Par contre, il faut le dire, la culture et les arts ont joué un rôle primordial  pour faire sortir les gens de leur solitude durant toute la période du confinement. On doit beaucoup aux artistes.

Ce n’est plus un secret aujourd’hui, chaque développement est lié essentiellement à l’art et à la culture. La preuve : l’avancement de chaque pays est dû aussi au développement de son industrie culturelle et artistique. D’où  l’importance bien entendu de donner le goût de la culture aux gens. En outre, il faut en finir avec la gratuité de la culture en payant quand même des prix symboliques afin que les artistes et les professionnels du domaine puissent vivre de leur art. Il faut que les salles soient indépendantes et miser que la qualité et la créativité pour que les choses évoluent. Par ailleurs, nous saluons les efforts déployés par le Bureau marocain du droit d’auteur et des droits voisins (BMDA) pendant la période de la pandémie.

Et le film amazighe dans tout cela ?

Il faut dire qu’il y avait une forte demande du film amazighe pendant la période de la Covid-19. Et c’est dans la plateforme YouTube que le bon nombre du public visionne les films amazighs. Pour la petite histoire, le film amazigh, à partir de la fin des années 90 et au début des années 20, a été diffusé partout même au-delà des frontières.

A votre avis, pourquoi les distributeurs et programmateurs des salles de cinéma tournent du dos au film amazigh ?

Il faudrait une étude du marché pour en déduire les besoins de la population et surtout des publics, différents âges et catégories sociales.
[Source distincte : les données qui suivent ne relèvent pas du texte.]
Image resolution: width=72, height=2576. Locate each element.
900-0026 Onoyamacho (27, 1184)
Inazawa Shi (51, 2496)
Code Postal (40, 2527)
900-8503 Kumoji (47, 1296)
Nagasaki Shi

Aujourd’hui, il y a beaucoup de gens qui veulent regarder le cinéma amazigh sur le grand écran. Il faudrait alors investir dans des films  de qualité pour qu’il puise trouver sa place et surtout de le faire circuler dans les différentes salles.

Hier, c’était un rêve. Aujourd’hui, le FINIFA ne cesse de  grandir au fil des ans. Quels sont les défis auxquels fait face cette manifestation cinématographique ?

J’ai travaillé avec tous les festivals amazighs à travers le monde. Dernièrement Helene E.Hagan, directrice de Amazigh Film Festival à Los Angeles, dont j’étais directeur artistique, a baissé le rideau. J’ai travaillé avec la direction du festival national du film amazigh en Algérie, j’ai travaillé dans un autre festival du film amazigh en France, et je pense que Issni N’ourgh est le festival où les gens peuvent projeter leurs films parce qu’on a une ligne éditoriale qui défend l’art, le cinéma, les artistes et le film amazighs en s’ouvrant sur d’autres cinémas.

En revanche, nous avons constaté que le festival pend beaucoup d’ampleur, mais nos moyens sont malheureusement limités par rapport aux attentes. Aujourd’hui, les droits de la diffusion se posent avec acuité.  Bref, il faudrait payer les gens…et cela nécessite les moyens. Nous espérons que les partenariats se multiplient et surtout renforcer ce soutien financier des  institutions, le CCM entre autres. Le secteur privé est également invité apporter sa pierre à l’édifice. Le festival a son public et son impact, et c’est déjà beaucoup.

Parler nous un peu du choix des films sachant qu’il y a un bon nombre de films surtout marocains et algériens qui ont été projetés lors de cette 13ème édition.

Le cinéma et l’art rapprochent les peuples. À vrai dire, tous les films qui ont été projetés ont eu un bon écho chez le public. Et c’est une occasion également pour découvrir le cinéma algérien. Le Maroc et l’Algérie ont une histoire commune, et nous espérons que les deux pays s’unissent pour le bien des deux peuples et pays.

L’ouverture de cette 13ème édition a eu lieu au mythique cinéma Saraha au quartier populaire Talborjt. Qu’il en était votre sentiment en retrouvant le public dans cette salle obscure récemment renouvelée ?

Faire un festival dans une salle de cinéma est quelque chose de magnifique, voire d’exceptionnel. Mais le faire ici, au cinéma Sahara, a un autre goût ; nostalgique mais aussi ouvert sur l’avenir. C’est un bel espace, bien restauré et renouvelé. Et c’est un pur plaisir de retrouver les cinéphiles, les passionnés du cinéma, les artistes et les professionnels du  secteur. Il faudrait aussi dire que l’hommage posthume rendu à Mohamed Oufari au cinéma Sahara est aussi un clin d’œil  à tous les pionniers du cinéma à Agadir. C’est très symbolique ! Nous espérons également que Talborjt retrouve son éclat d’antan.